## Your objective
Could you find every line in the entries below that holds the word "dimensions" and copy it?

(Stored items)
·····
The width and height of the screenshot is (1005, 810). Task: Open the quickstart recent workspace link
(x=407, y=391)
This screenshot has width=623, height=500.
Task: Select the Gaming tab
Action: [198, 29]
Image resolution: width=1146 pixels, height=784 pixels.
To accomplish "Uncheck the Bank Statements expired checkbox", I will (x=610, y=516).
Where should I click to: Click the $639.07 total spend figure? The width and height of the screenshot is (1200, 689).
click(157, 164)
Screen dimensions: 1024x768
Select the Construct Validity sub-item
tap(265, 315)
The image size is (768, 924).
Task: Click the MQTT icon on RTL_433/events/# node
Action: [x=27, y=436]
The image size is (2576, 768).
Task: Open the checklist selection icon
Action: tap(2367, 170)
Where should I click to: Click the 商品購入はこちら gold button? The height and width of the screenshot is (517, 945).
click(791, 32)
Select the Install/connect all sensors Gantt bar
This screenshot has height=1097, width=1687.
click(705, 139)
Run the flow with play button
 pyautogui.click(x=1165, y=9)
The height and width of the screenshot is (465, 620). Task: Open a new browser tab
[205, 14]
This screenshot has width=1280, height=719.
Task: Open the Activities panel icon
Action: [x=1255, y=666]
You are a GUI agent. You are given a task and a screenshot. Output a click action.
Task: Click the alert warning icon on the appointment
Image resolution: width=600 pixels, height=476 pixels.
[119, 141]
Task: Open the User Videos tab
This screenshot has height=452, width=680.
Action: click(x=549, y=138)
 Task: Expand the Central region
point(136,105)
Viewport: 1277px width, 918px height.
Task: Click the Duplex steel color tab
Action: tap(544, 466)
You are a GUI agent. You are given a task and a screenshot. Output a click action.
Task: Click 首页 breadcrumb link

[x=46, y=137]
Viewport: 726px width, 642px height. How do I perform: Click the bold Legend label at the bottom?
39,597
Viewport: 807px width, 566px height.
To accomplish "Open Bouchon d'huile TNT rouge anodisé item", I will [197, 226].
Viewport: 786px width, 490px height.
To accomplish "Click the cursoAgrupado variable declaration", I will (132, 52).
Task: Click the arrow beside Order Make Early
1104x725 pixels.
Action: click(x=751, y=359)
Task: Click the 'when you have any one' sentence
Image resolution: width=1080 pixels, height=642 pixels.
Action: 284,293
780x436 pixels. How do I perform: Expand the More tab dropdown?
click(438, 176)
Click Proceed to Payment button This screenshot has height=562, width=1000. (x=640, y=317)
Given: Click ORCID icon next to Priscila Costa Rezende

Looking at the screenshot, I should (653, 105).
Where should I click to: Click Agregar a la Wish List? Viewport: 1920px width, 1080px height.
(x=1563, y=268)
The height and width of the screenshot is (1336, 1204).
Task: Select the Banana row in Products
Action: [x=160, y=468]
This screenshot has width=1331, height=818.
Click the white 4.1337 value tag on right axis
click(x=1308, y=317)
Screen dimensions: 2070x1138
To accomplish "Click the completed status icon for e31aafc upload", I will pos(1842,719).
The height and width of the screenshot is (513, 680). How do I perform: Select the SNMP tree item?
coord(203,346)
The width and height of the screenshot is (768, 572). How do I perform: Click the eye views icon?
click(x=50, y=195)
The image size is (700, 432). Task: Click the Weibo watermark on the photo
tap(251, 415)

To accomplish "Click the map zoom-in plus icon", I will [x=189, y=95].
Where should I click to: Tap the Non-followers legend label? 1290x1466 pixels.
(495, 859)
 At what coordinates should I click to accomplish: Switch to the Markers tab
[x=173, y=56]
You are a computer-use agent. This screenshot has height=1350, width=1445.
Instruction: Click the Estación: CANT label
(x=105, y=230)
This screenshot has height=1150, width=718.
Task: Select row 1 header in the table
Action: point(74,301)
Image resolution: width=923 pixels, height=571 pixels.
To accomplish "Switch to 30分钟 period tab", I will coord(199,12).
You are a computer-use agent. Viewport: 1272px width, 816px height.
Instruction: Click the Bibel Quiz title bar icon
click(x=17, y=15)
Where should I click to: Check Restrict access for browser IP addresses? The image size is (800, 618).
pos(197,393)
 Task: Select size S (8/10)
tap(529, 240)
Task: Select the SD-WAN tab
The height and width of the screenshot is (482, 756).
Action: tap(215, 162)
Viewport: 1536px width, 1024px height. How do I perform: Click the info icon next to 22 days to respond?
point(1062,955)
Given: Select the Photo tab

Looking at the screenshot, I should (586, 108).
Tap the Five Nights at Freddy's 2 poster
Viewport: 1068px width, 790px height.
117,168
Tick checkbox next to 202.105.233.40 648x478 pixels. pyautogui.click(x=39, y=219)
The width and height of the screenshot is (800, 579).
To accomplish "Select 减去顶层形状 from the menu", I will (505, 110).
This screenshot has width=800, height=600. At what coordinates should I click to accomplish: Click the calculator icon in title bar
·····
## Solved exercise
Screen dimensions: 1024x768
Screen dimensions: 2070x1138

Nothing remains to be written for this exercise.